- Born: Alison Grant Legg 10 October 1954 (age 71)
- Spouse: John Milbank ​(m. 1978)​
- Children: Sebastian Milbank

Academic background
- Alma mater: Girton College, Cambridge; Lancaster University;
- Thesis: Daughters of the House (1988)

Academic work
- Discipline: Religious studies
- Institutions: University of Manchester; University of Cambridge; Middlesex University; University of Virginia; University of Nottingham;

Ecclesiastical career
- Religion: Christianity (Anglican)
- Church: Church of England
- Ordained: 2006 (deacon); 2007 (priest);
- Offices held: Canon Theologian of Southwell Minster (since 2017)

= Alison Milbank =

British priest and literary scholar (born 1954)

Alison Grant Milbank ( Legg; born 10 October 1954) is a British Anglican priest and literary scholar specialising in religion and culture. She is Canon Theologian at Southwell Minster and Professor of Theology and Literature at the University of Nottingham in its Department of Theology and Religious Studies.
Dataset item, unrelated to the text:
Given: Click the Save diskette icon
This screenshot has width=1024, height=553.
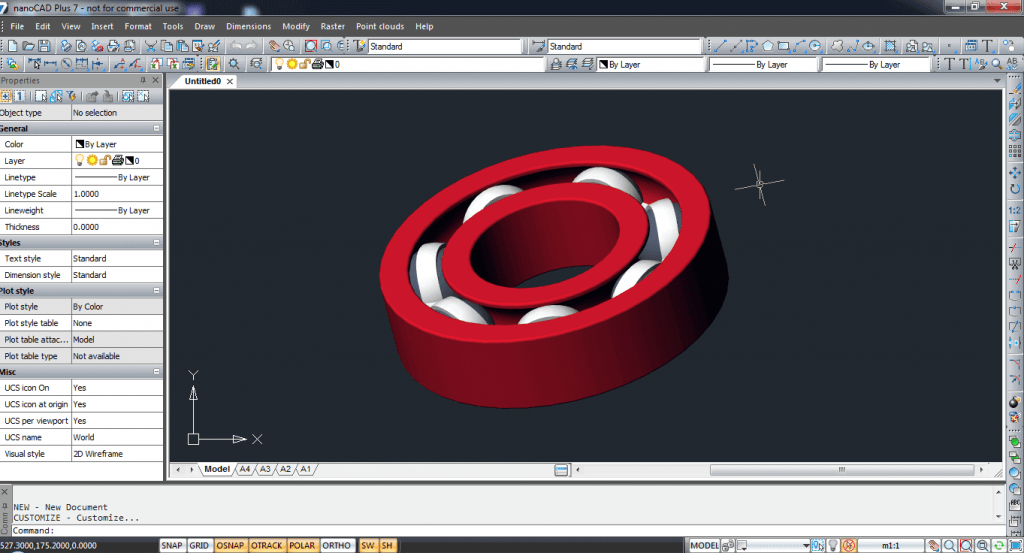Looking at the screenshot, I should click(44, 46).
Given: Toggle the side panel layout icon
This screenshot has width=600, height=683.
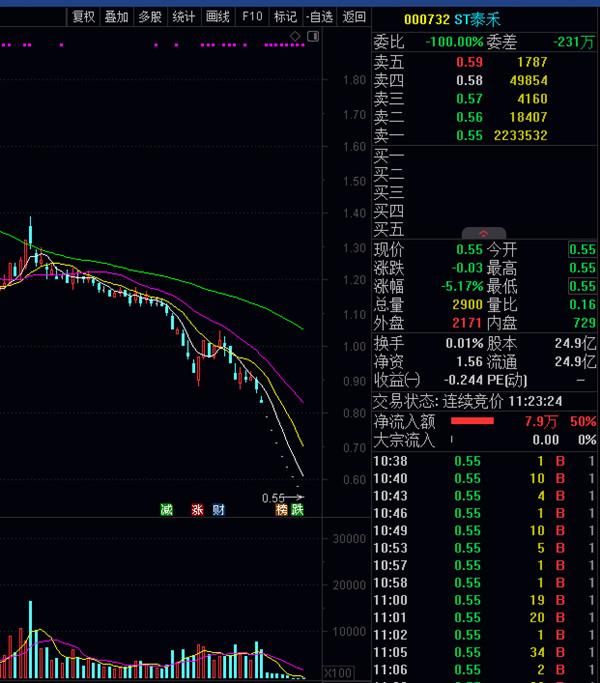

==Early life and education==
Milbank was born Alison Grant Legg on 10 October 1954. She studied theology and English literature at Girton College, Cambridge, graduating with a Bachelor of Arts (BA) degree in 1978; as per tradition, she proceeded to a Master of Arts (MA Cantab) degree in 1981. She undertook a year of teacher training with the University of Cambridge and completed her Postgraduate Certificate in Education (PGCE) in 1979. She then undertook postgraduate research at the University of Lancaster, completing her Doctor of Philosophy (PhD) degree in 1988.

==Career==
===Academic career===
Milbank was the John Rylands Research Institute Fellow at the University of Manchester and, after temporary lectureships at Cambridge and the University of Middlesex, taught in the English department at the University of Virginia in the United States for five years. She joined the Department of Theology and Religious Studies, University of Nottingham, in September 2004. She was made an associate professor in 2008, and she has been Professor of Theology and Literature since 2022.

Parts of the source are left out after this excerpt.